EXERCISE GOAL: Copy the following lines verbatim, omitting the pictures from your copy.

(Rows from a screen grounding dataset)
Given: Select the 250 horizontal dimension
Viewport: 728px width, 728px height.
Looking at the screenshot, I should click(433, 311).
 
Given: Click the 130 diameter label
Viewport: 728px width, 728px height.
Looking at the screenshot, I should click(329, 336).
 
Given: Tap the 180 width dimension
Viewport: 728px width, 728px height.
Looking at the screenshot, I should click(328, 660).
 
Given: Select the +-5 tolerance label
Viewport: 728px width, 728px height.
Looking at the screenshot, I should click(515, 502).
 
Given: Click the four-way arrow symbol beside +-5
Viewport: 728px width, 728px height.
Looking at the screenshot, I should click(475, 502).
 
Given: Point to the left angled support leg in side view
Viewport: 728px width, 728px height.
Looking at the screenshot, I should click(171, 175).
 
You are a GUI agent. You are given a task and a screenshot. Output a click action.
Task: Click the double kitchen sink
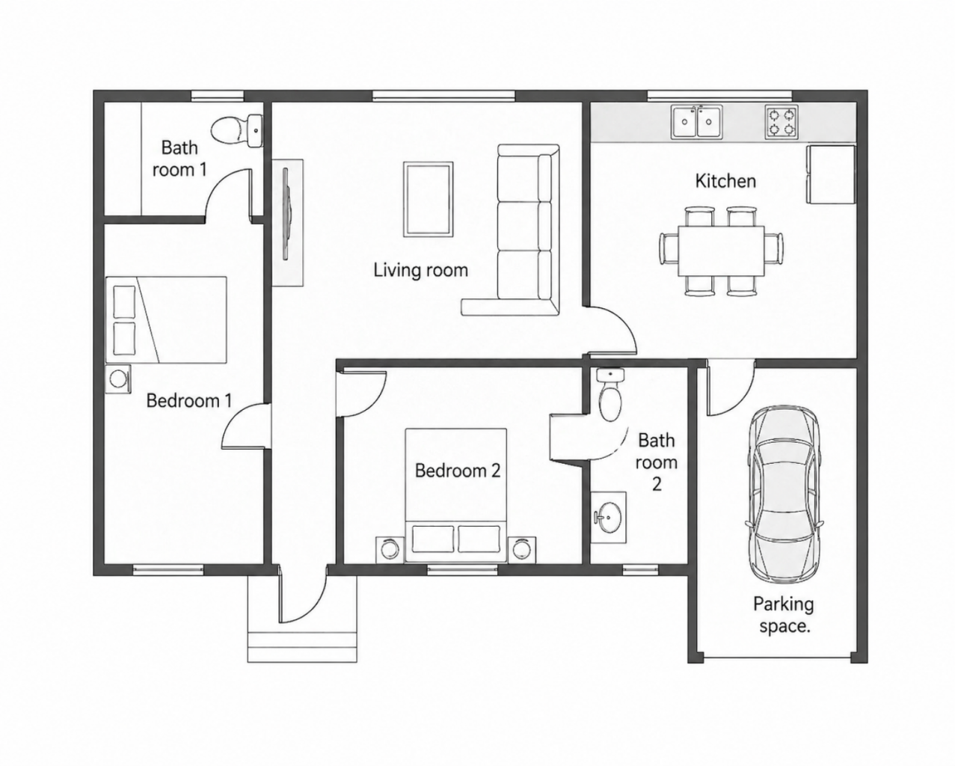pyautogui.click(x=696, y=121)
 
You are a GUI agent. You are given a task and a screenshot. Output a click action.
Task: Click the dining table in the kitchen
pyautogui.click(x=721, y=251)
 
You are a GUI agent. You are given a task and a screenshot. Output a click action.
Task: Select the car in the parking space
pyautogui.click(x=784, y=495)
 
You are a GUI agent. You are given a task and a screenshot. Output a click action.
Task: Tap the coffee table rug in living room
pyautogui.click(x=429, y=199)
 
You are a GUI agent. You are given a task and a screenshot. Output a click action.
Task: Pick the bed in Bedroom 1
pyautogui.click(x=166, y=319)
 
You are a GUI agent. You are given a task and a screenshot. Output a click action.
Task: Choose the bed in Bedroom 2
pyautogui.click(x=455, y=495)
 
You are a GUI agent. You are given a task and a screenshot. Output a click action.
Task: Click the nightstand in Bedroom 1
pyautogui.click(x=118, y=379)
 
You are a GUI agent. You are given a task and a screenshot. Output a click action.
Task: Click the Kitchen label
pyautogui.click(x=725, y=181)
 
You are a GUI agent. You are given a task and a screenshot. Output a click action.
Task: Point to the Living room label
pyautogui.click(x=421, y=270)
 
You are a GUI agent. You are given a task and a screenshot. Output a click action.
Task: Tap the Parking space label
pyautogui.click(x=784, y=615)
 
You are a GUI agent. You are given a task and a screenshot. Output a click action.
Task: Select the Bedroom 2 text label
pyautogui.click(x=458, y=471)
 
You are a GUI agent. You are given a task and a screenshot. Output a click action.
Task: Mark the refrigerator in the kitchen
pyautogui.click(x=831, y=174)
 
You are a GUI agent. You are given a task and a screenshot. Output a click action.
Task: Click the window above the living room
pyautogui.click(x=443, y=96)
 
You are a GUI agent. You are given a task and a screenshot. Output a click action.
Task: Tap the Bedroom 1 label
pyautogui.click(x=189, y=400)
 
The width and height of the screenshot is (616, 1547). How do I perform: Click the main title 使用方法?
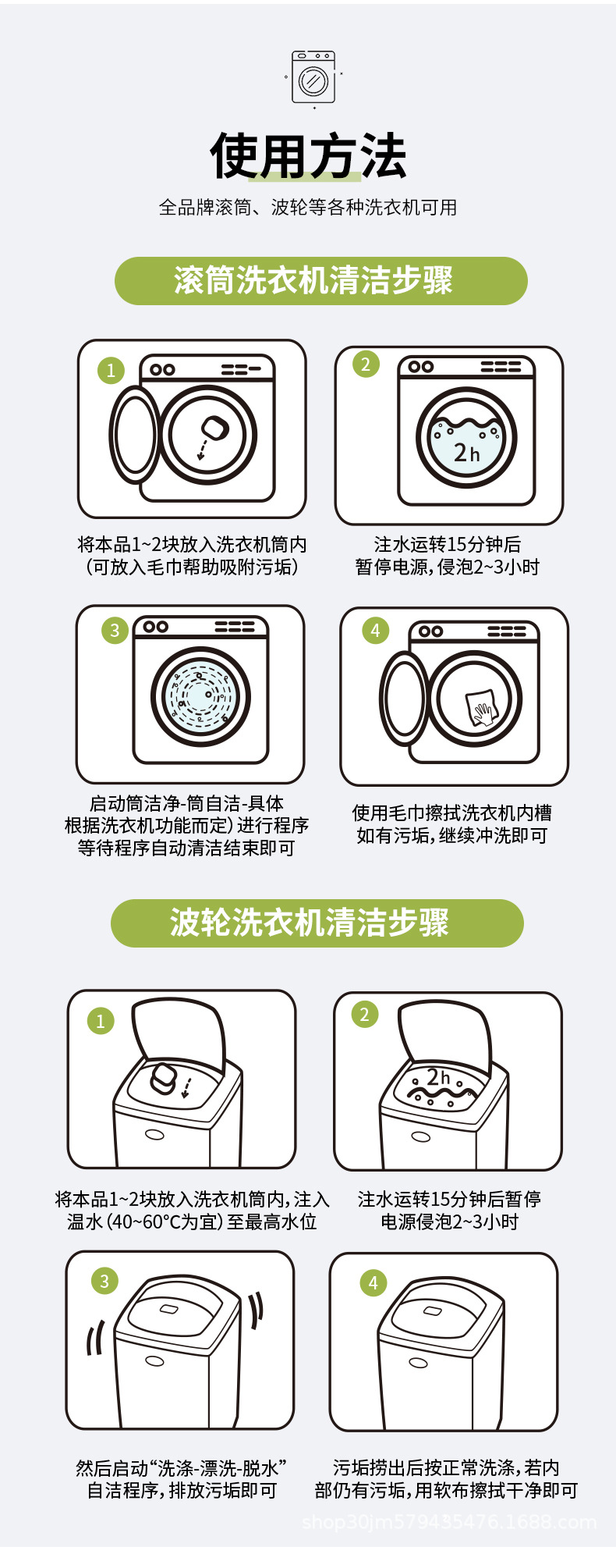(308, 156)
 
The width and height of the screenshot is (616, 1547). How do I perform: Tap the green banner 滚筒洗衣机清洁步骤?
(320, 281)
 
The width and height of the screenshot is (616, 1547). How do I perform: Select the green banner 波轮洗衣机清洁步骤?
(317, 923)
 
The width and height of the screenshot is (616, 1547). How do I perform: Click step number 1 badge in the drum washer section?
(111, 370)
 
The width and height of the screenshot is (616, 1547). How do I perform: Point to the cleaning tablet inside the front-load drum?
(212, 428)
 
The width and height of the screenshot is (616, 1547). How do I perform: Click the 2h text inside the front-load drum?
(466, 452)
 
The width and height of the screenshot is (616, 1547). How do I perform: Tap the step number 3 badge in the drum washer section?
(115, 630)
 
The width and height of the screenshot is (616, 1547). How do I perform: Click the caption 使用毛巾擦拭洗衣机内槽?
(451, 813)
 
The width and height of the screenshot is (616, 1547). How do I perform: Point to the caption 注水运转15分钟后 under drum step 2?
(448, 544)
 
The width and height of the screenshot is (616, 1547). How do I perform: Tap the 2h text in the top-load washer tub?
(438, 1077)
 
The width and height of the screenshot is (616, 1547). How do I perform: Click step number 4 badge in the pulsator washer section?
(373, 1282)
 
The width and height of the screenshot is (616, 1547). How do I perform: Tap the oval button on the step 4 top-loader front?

EXPECTED OUTPUT:
Given: Select the 250 horizontal dimension
Viewport: 728px width, 728px height.
Looking at the screenshot, I should click(433, 311).
 
Given: Click the 130 diameter label
Viewport: 728px width, 728px height.
Looking at the screenshot, I should click(329, 336).
 
Given: Tap the 180 width dimension
Viewport: 728px width, 728px height.
Looking at the screenshot, I should click(328, 660).
 
Given: Select the +-5 tolerance label
Viewport: 728px width, 728px height.
Looking at the screenshot, I should click(515, 502).
 
Given: Click the four-way arrow symbol beside +-5
Viewport: 728px width, 728px height.
Looking at the screenshot, I should click(475, 502).
 
Given: Point to the left angled support leg in side view
Viewport: 728px width, 728px height.
Looking at the screenshot, I should click(171, 175).
 
You are a GUI agent. You are given a task and a screenshot. Output a click action.
Task: Click the double kitchen sink
pyautogui.click(x=696, y=121)
 
You are a GUI agent. You are given a task and a screenshot. Output a click action.
Task: Click the dining table in the kitchen
pyautogui.click(x=721, y=251)
 
You are a GUI agent. You are given a task and a screenshot. Output a click action.
Task: Select the car in the parking space
pyautogui.click(x=784, y=495)
 
You are a GUI agent. You are given a task and a screenshot. Output a click action.
Task: Tap the coffee table rug in living room
pyautogui.click(x=429, y=199)
 
You are a GUI agent. You are given a task and a screenshot. Output a click action.
Task: Pick the bed in Bedroom 1
pyautogui.click(x=166, y=319)
 
You are a GUI agent. You are given a task and a screenshot. Output a click action.
Task: Choose the bed in Bedroom 2
pyautogui.click(x=455, y=495)
 
You are a GUI agent. You are given a task and a screenshot. Output a click action.
Task: Click the nightstand in Bedroom 1
pyautogui.click(x=118, y=379)
 
You are a GUI agent. You are given a task and a screenshot. Output a click action.
Task: Click the Kitchen label
pyautogui.click(x=725, y=181)
 
You are a GUI agent. You are given a task and a screenshot. Output a click action.
Task: Point to the Living room label
pyautogui.click(x=421, y=270)
 
You are a GUI agent. You are given a task and a screenshot. Output a click action.
Task: Tap the Parking space label
pyautogui.click(x=784, y=615)
 
You are a GUI agent. You are given a task and a screenshot. Output a click action.
Task: Select the Bedroom 2 text label
pyautogui.click(x=458, y=471)
 
You are a GUI agent. You are given a task and a screenshot. Output a click action.
Task: Mark the refrigerator in the kitchen
pyautogui.click(x=831, y=174)
 
You are a GUI agent. You are given a task and a screenshot. Output a click action.
Task: Click the window above the living room
pyautogui.click(x=443, y=96)
 
You are a GUI agent. You are given a task and a screenshot. Output a click action.
Task: Tap the Bedroom 1 label
pyautogui.click(x=189, y=400)
 
The width and height of the screenshot is (616, 1547). How do I perform: Click the main title 使用方法?
(308, 156)
 
The width and height of the screenshot is (616, 1547). How do I perform: Tap the green banner 滚筒洗衣机清洁步骤?
(320, 281)
 
The width and height of the screenshot is (616, 1547). How do I perform: Select the green banner 波轮洗衣机清洁步骤?
(317, 923)
 
The width and height of the screenshot is (616, 1547). How do I perform: Click step number 1 badge in the drum washer section?
(111, 370)
 
The width and height of the screenshot is (616, 1547). How do I perform: Point to the cleaning tablet inside the front-load drum?
(212, 428)
 
The width and height of the screenshot is (616, 1547). How do I perform: Click the 2h text inside the front-load drum?
(466, 452)
 
The width and height of the screenshot is (616, 1547). How do I perform: Tap the step number 3 badge in the drum washer section?
(115, 630)
 
The width and height of the screenshot is (616, 1547). How do I perform: Click the caption 使用毛巾擦拭洗衣机内槽?
(451, 813)
 
The width and height of the screenshot is (616, 1547). How do I perform: Point to the caption 注水运转15分钟后 under drum step 2?
(448, 544)
 
The width and height of the screenshot is (616, 1547). How do I perform: Tap the 2h text in the top-load washer tub?
(438, 1077)
 
The width and height of the screenshot is (616, 1547). How do I perform: Click step number 4 badge in the pulsator washer section?
(373, 1282)
 
The width and height of the screenshot is (616, 1547). How do I perform: Tap the oval button on the step 4 top-loader front?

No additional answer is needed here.